PALO ALTO, Calif.--(BUSINESS WIRE)--
Sanaby Health Acquisition Corp. I (NASDAQ: SANB) (the “Company”) announced today that due to its inability to consummate an initial business combination within the time period required by its Amended and Restated Certificate of Incorporation, as amended (the “Amended Charter”) the Company intends to dissolve and liquidate in accordance with the provisions of its Amended Charter, effective as of the close of business on October 19, 2022, and will redeem all of the outstanding shares of Class A common stock that were included in the units issued in its initial public offering (the “Public Shares”), at a per-share redemption price of approximately $10.22 (without giving effect to any interest that may be withdrawn to pay for taxes and dissolution expenses).
As of the close of business on October 19, 2022, the Public Shares will be deemed cancelled and will represent only the right to receive the redemption amount.
“Throughout this journey, we have maintained a disciplined approach that focused on identifying the best possible acquisition candidate to deliver long-term value to our shareholders,” said Sandra Shpilberg, Chief Executive Officer of Sanaby Health Acquisition Corp. I. “We met with many innovative companies over the last 12 months; however, current market dynamics and lingering economic uncertainty convinced us that the best way to deliver on our promise to shareholders was to return the capital held in trust.”
In order to provide for the disbursement of funds from the trust account, the Company has instructed the trustee of the trust account to take all necessary actions to liquidate the securities held in the trust account. The proceeds of the trust account will be held in a non-interest bearing account while awaiting disbursement to the holders of the Public Shares. Record holders will receive their pro rata portion of the proceeds of the trust account by delivering their Public Shares to Continental Stock Transfer & Trust Company, the Company’s transfer agent. Beneficial owners of Public Shares held in “street name,” however, will not need to take any action in order to receive the redemption amount. The redemption of the Public Shares is expected to be completed within ten business days after October 19, 2022.
The Company’s sponsor has agreed to waive its redemption rights with respect to its outstanding Class B common stock issued prior to the Company’s initial public offering.
There will be no redemption rights or liquidating distributions with respect to the Company’s warrants, which will expire worthless.

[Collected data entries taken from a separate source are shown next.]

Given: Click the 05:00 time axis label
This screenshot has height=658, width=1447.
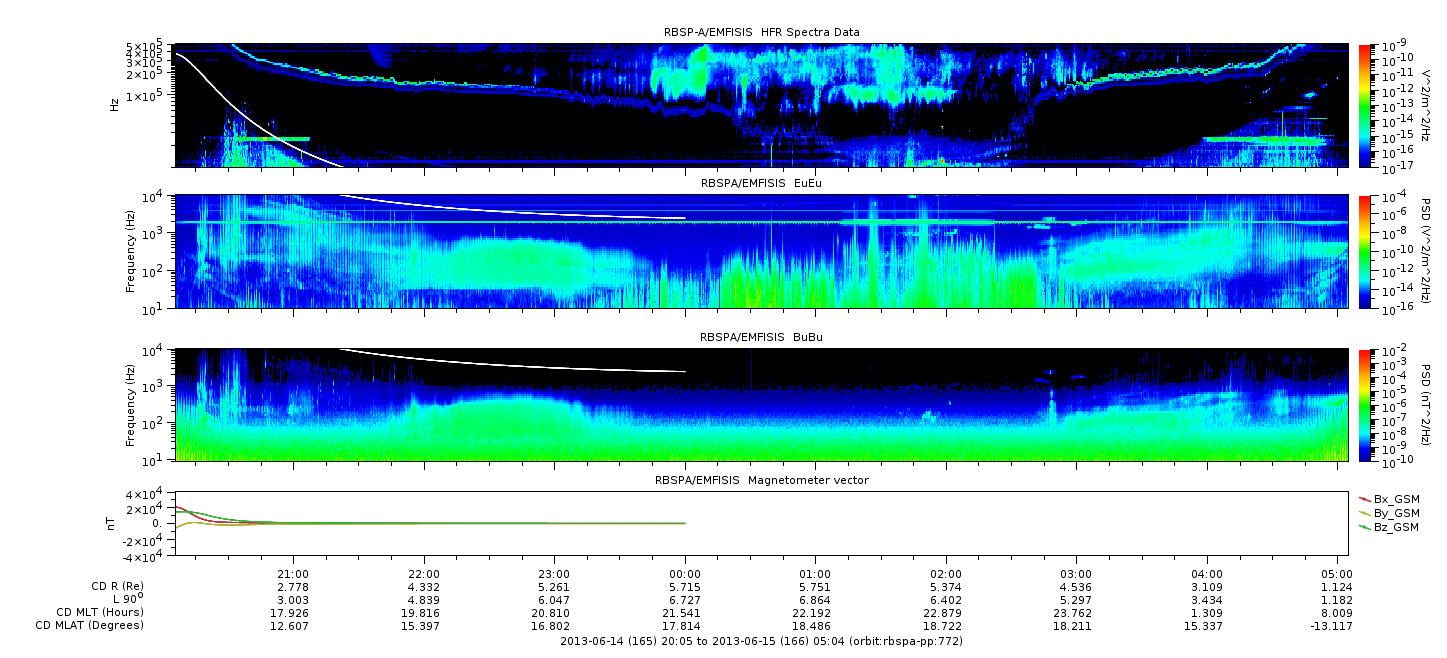Looking at the screenshot, I should tap(1337, 574).
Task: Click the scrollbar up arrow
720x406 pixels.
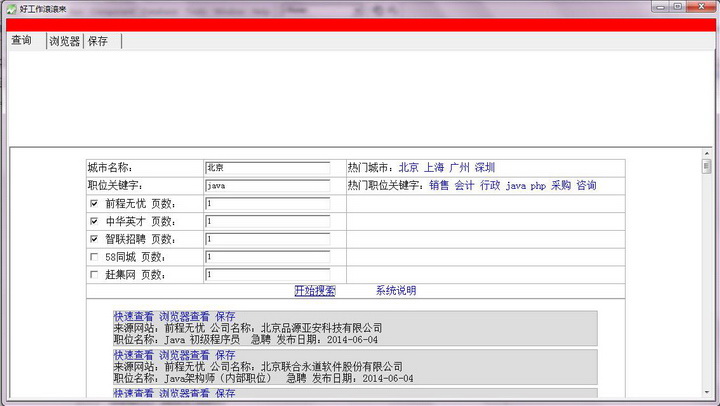Action: point(706,153)
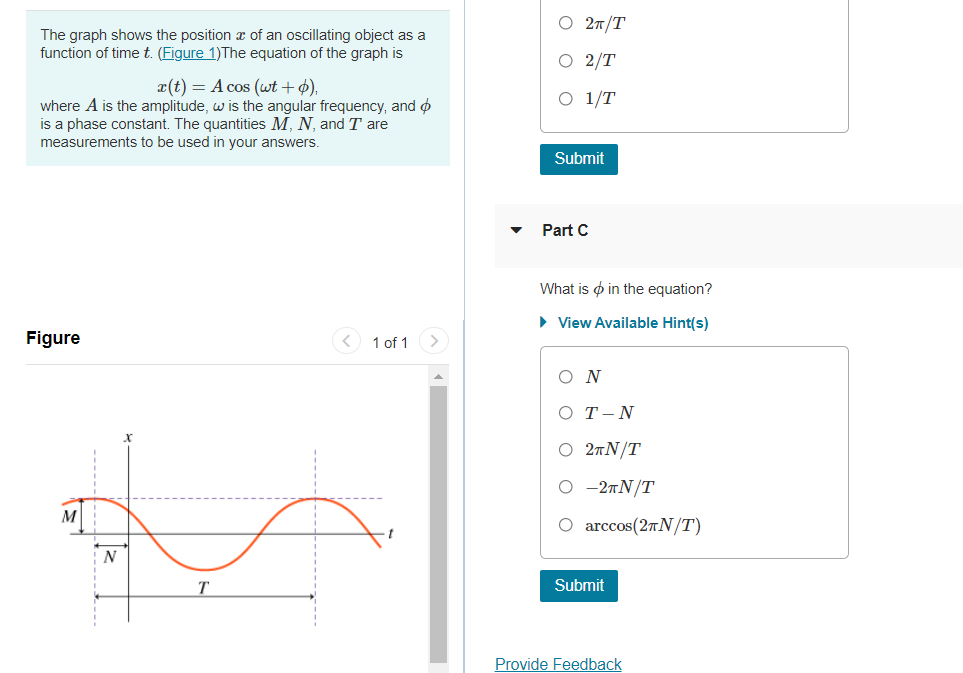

Forward-Looking Statements
This press release may include “forward-looking statements” within the meaning of Section 27A of the Securities Act of 1933, as amended, and Section 21E of the Securities Exchange Act of 1934, as amended. Such forward-looking statements are based on the beliefs and reasonable assumptions of management, and actual results could differ materially from those contemplated by the forward-looking statements as a result of certain factors detailed in the Company’s filings with the Securities and Exchange Commission. The Company undertakes no obligation to update any forward-looking statements after the date of this release, except as required by law.